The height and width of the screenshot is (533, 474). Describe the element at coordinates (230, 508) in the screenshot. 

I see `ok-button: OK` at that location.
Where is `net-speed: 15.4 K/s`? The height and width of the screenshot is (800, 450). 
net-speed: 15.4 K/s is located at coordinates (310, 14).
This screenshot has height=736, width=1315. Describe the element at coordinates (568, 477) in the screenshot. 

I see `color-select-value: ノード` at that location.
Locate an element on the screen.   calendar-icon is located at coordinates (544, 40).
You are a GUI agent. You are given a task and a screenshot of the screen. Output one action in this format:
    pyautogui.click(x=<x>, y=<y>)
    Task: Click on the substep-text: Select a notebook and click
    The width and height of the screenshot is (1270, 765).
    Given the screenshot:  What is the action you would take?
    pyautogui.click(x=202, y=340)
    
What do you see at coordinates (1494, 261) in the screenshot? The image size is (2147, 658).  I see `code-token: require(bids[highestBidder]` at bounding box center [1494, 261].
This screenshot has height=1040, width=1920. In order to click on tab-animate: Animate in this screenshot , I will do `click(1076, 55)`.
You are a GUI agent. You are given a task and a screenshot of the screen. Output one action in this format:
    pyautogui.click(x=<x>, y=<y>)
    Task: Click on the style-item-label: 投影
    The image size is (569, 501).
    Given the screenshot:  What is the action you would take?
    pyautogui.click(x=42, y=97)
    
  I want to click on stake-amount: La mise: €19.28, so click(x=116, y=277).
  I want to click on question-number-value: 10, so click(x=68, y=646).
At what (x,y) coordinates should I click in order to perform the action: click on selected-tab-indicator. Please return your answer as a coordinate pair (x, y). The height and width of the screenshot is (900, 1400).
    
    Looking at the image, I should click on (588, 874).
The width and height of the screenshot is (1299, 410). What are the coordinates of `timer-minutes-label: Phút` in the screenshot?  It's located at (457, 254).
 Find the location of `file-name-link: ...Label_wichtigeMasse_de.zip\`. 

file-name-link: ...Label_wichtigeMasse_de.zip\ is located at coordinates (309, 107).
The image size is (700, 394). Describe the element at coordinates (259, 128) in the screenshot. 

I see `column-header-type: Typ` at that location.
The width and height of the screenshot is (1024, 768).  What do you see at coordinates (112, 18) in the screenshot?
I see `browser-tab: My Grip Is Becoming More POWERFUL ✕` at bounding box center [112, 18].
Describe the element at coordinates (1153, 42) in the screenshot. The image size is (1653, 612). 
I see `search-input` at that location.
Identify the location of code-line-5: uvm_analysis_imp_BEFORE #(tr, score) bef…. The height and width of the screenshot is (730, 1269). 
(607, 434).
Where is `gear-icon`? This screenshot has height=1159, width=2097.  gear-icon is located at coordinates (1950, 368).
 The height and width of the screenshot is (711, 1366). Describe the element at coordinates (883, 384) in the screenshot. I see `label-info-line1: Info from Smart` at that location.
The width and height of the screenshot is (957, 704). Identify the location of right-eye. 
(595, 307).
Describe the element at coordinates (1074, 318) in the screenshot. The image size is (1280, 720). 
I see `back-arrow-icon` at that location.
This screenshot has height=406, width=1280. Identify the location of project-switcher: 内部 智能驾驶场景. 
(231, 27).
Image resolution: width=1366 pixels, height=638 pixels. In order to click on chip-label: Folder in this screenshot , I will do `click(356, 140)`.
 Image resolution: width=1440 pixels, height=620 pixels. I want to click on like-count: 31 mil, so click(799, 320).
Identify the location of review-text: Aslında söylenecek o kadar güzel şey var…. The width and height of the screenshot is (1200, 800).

◆ ◆ ◆ ◆ ◆ ◆ ◆

▶ [EXERCISE BRIEF]: Can you write out these lines again with "Identify the location of" swapped for "Find the position of" and nothing else changed?

▶ [ANSWER SPACE]:
The height and width of the screenshot is (533, 474). Describe the element at coordinates (230, 508) in the screenshot. 

I see `ok-button: OK` at that location.
Where is `net-speed: 15.4 K/s`? The height and width of the screenshot is (800, 450). 
net-speed: 15.4 K/s is located at coordinates (310, 14).
This screenshot has height=736, width=1315. Describe the element at coordinates (568, 477) in the screenshot. 

I see `color-select-value: ノード` at that location.
Locate an element on the screen.   calendar-icon is located at coordinates (544, 40).
You are a GUI agent. You are given a task and a screenshot of the screen. Output one action in this format:
    pyautogui.click(x=<x>, y=<y>)
    Task: Click on the substep-text: Select a notebook and click
    The width and height of the screenshot is (1270, 765).
    Given the screenshot:  What is the action you would take?
    pyautogui.click(x=202, y=340)
    
What do you see at coordinates (1494, 261) in the screenshot? The image size is (2147, 658).  I see `code-token: require(bids[highestBidder]` at bounding box center [1494, 261].
This screenshot has height=1040, width=1920. In order to click on tab-animate: Animate in this screenshot , I will do `click(1076, 55)`.
You are a GUI agent. You are given a task and a screenshot of the screen. Output one action in this format:
    pyautogui.click(x=<x>, y=<y>)
    Task: Click on the style-item-label: 投影
    The image size is (569, 501).
    Given the screenshot:  What is the action you would take?
    pyautogui.click(x=42, y=97)
    
  I want to click on stake-amount: La mise: €19.28, so click(x=116, y=277).
  I want to click on question-number-value: 10, so click(x=68, y=646).
At what (x,y) coordinates should I click in order to perform the action: click on selected-tab-indicator. Please return your answer as a coordinate pair (x, y). The height and width of the screenshot is (900, 1400).
    
    Looking at the image, I should click on (588, 874).
The width and height of the screenshot is (1299, 410). What are the coordinates of `timer-minutes-label: Phút` in the screenshot?  It's located at (457, 254).
 Find the location of `file-name-link: ...Label_wichtigeMasse_de.zip\`. 

file-name-link: ...Label_wichtigeMasse_de.zip\ is located at coordinates (309, 107).
The image size is (700, 394). Describe the element at coordinates (259, 128) in the screenshot. 

I see `column-header-type: Typ` at that location.
The width and height of the screenshot is (1024, 768).  What do you see at coordinates (112, 18) in the screenshot?
I see `browser-tab: My Grip Is Becoming More POWERFUL ✕` at bounding box center [112, 18].
Describe the element at coordinates (1153, 42) in the screenshot. The image size is (1653, 612). 
I see `search-input` at that location.
Find the position of code-line-5: uvm_analysis_imp_BEFORE #(tr, score) bef…. The height and width of the screenshot is (730, 1269). 
(607, 434).
Where is `gear-icon`? This screenshot has height=1159, width=2097.  gear-icon is located at coordinates (1950, 368).
 The height and width of the screenshot is (711, 1366). Describe the element at coordinates (883, 384) in the screenshot. I see `label-info-line1: Info from Smart` at that location.
The width and height of the screenshot is (957, 704). Find the position of right-eye. 
(595, 307).
Describe the element at coordinates (1074, 318) in the screenshot. The image size is (1280, 720). 
I see `back-arrow-icon` at that location.
This screenshot has height=406, width=1280. Find the position of project-switcher: 内部 智能驾驶场景. 
(231, 27).
Image resolution: width=1366 pixels, height=638 pixels. In order to click on chip-label: Folder in this screenshot , I will do `click(356, 140)`.
 Image resolution: width=1440 pixels, height=620 pixels. I want to click on like-count: 31 mil, so click(799, 320).
Find the position of review-text: Aslında söylenecek o kadar güzel şey var…. The width and height of the screenshot is (1200, 800).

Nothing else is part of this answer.